Today the average caregiver is a 50-something adult daughter caught between work, children (maybe even grandchildren) as well as one or more sets of elderly parents. She is ready to hear of care solutions that will ensure her well-being in old age as well as reducing that future burden on her children and loved ones. Consequently, conversations about what she is doing today for a loved one and a comprehensive plan on how to pay and provide services at her time of need will be relevant to her now and provide a basis for engagement about planning for tomorrow.

CHOOSING TO STAY HOME
Images of retirement for several decades have included fairways, beaches and smiling faces in sunny climes. Despite the imagery, and even before the economic downturn, very few couples, fewer than 10%, moved from the home where they lived in their 50s. For most, their home is where they paid a mortgage, built a marriage, and created memories. While there are new communities being built for aging boomers, the next generation of retirees does not show a dramatically stronger preference to leave home and, similar to their parents, is choosing to age-in-place.

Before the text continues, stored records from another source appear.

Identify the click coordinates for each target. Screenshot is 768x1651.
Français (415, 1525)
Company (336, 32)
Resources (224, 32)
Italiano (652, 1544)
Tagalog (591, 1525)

There are costs to staying home. Even after a mortgage is paid the family home may begin to have expenses that include maintenance, modification as well as services to allow an aging owner to stay.

More than 70% of Americans 50 years old and older live in suburban and rural areas. According to the American Housing Survey the average American home is 35 years old. Routine maintenance can seem costly enough when there is full-time work and a predictable income. However, as the home ages the maintenance is likely to become major. Roof repair turns into replacement and so forth. And since there is not a monthly home maintenance bill, most repairs come as a sudden financial shock that can be so expensive that homeowners often delay the work. And that, of course, results in higher costs down the road.

Moreover, as people get older, even a second-floor bedroom can become inaccessible due to stroke, progression of chronic disease or a disabling accident. Likewise, making a routine meal in a kitchen with high counters and cabinets can become an extreme sport for someone with arthritis and suffering from fatigue

Modifying a home to add supportive technology or to remodel to improve accessibility is an unintended and often invisible cost of staying home. A basic stairlift, for example, that can provide independence to the user and relief to the caregiver can cost anywhere from $5,000 to $15,000 to install. Even if the funds are available, access to a trusted provider to provide routine maintenance or install more complex systems remains elusive for even the most informed consumer.

These are only three conversations that address topics that many clients 45 years old and older are facing with their parents or thinking about as they find their health becoming more complicated by the diagnosis of one more condition. Health, care giving and the passionate desire to remain independent are among the most important and emotional issues that become more important with age because of their impact on a client's life and the lives of people they care about. Longevity planning is the new retirement planning. Successfully engaging clients who are too busy today to think about tomorrow requires a new expertise that includes finance as well as fluency in the issues, costs and services that support making a longer life a better life.

Joseph F. Coughlin, PhD, is the director of the Massachusetts Institute of Technology AgeLab.